Squirt.org
- Website type: Online cruising and hookup service
- Available in: Multiple languages
- Owner: Pink Triangle Press
- Website: Website
- Registration: Required
- Launched: 1999
- Current status: Online

= Squirt.org =

Gay hookup website

Squirt.org, launched by Pink Triangle Press in 1999, is a Canadian website which describes itself as a place "where men meet other men for sex, cruising, hookups, dating, fun and friendship". The website, based in Toronto, is available worldwide. It includes user-generated listings of parks, saunas, public toilets and popular sexual locations for men who have sex with men (MSM). It was called "unique and ideal for cruising world-wide" by the 2006 Spartacus International Gay Guide.

==Website==
Squirt.org is primarily a hookup website, and profiles are uncensored. The site has profiles for standard hookups, live-cam chat rooms, gay cruising spots, videos, and "cocktales" (erotic user-generated stories). Squirt.org, available free of charge, also has a pay tier with additional services.

In smaller cities, the site may list public parks, truck stops, and mall bathrooms (known as locales) for gay encounters. Listings for larger cities may include gyms, malls, hotel washrooms, city parks, libraries, sex clubs, bathhouses and saunas, fetish and strip clubs, beaches, public washrooms, video arcades, theaters, cinemas, booths, and college and university campuses.

The website's cruising listings include a location's general description and directions to it. There is a description of the type of people who go there, and when the location is generally active; cruising tips may also be included about the location. Some listings include a section for pet peeves and warnings to users about local police activity or security monitoring. Each location includes a comment section for sharing personal anecdotes.

Gay rights campaigner Peter Tatchell has noted that listings and postings on the website make people "easy targets" and "bring places to the attention of people who would be prepared to close them down". Increased sexual activities in public toilets (cottaging) due to their listing on the website have caused facilities to close in the United Kingdom and Australia.
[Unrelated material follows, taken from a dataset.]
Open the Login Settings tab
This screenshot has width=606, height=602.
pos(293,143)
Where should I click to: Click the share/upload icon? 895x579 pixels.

Squirt.org launched its mobile site in 2009. Due to the changes in the gay online dating marketplace caused by Grindr, however, it released a new format in 2012, adopting the GPS location-based technology used by Grindr and Scruff. Squirt Mobile is available via web browser, making it accessible by almost any mobile device. It is not available in app stores due to guidelines related to nudity, which is permitted on Squirt Mobile. The app was first released in the UK and, later, worldwide.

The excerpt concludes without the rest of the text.